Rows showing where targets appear
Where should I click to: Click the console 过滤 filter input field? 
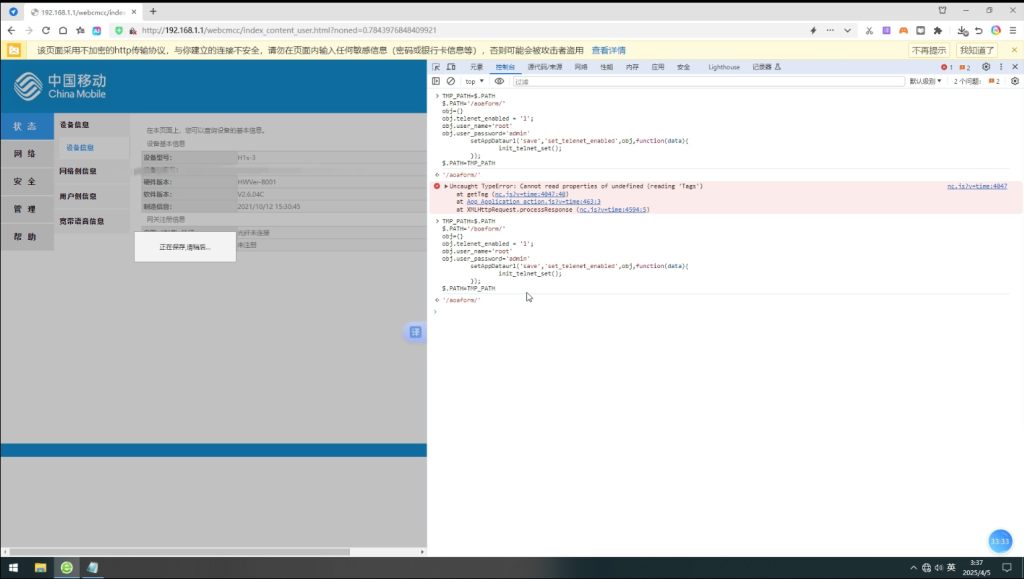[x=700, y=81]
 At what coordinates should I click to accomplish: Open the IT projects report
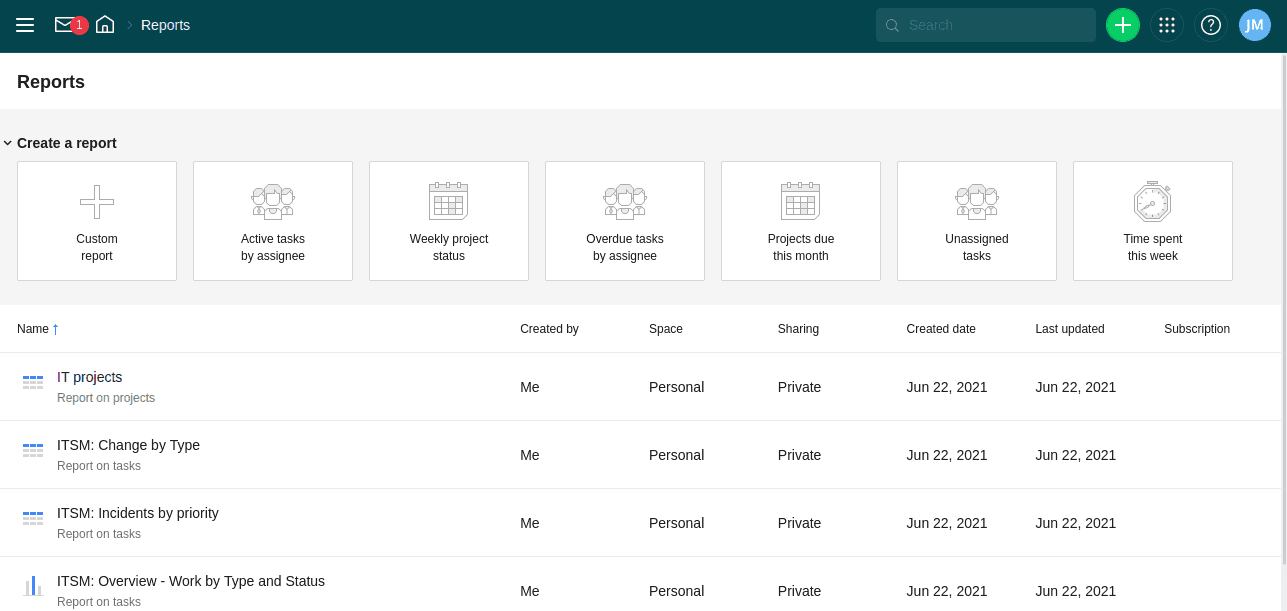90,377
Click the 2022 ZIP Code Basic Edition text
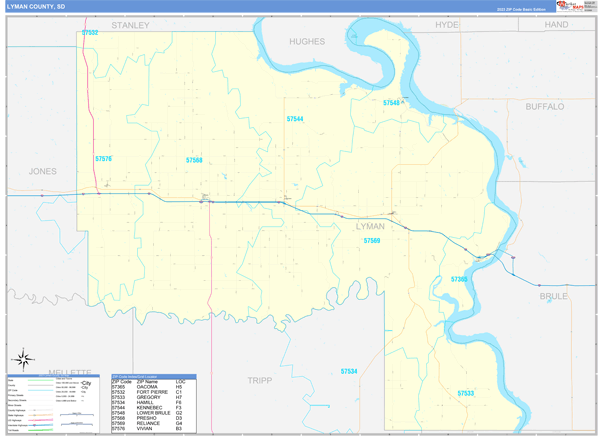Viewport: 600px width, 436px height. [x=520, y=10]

*Prompt:*
Render the records above as a numbered list, omitting any blank lines and leaving out the pictures.

*Response:*
1. Where should I click to: Click the console 过滤 filter input field? 
2. [x=700, y=81]
3.  At what coordinates should I click to accomplish: Open the IT projects report
4. 90,377
5. Click the 2022 ZIP Code Basic Edition text
6. Viewport: 600px width, 436px height. [x=520, y=10]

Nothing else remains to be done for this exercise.